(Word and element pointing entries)
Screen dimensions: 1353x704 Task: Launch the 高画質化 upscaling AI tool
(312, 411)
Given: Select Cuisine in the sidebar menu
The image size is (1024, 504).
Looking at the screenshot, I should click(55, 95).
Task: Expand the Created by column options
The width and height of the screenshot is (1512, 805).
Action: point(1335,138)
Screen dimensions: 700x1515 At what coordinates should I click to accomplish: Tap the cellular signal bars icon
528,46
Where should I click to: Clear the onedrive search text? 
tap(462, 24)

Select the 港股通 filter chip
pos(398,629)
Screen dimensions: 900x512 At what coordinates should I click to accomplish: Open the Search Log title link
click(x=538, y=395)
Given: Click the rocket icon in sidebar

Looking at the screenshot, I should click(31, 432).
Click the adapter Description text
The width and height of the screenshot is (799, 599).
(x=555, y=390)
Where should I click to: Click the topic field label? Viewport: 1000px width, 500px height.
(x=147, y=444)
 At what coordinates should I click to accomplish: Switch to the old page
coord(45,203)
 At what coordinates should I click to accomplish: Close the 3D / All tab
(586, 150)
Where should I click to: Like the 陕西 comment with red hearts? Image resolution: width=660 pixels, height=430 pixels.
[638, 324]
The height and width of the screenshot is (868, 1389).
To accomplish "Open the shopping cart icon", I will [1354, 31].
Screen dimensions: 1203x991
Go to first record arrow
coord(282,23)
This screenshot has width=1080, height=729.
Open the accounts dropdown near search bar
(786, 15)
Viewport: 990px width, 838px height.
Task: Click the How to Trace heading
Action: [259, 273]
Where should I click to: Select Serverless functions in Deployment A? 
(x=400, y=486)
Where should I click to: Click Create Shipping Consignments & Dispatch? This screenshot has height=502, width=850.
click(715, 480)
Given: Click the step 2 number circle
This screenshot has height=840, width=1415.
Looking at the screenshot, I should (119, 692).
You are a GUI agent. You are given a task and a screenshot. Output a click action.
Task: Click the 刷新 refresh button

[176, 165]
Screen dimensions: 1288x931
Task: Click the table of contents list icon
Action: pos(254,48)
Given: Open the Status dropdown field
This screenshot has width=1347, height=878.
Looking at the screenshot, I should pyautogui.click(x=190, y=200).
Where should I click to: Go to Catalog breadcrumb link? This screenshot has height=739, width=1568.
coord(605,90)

Problem requirements: Copy the lines from the line with "Screen dimensions: 700x1515" to the line with "pos(398,629)", requests included, and add 138 to every coordinate in the answers.

Solution for this task:
Screen dimensions: 700x1515 At what coordinates should I click to accomplish: Tap the cellular signal bars icon
666,184
Where should I click to: Clear the onedrive search text? 
tap(600, 162)

Select the 港股通 filter chip
pos(536,767)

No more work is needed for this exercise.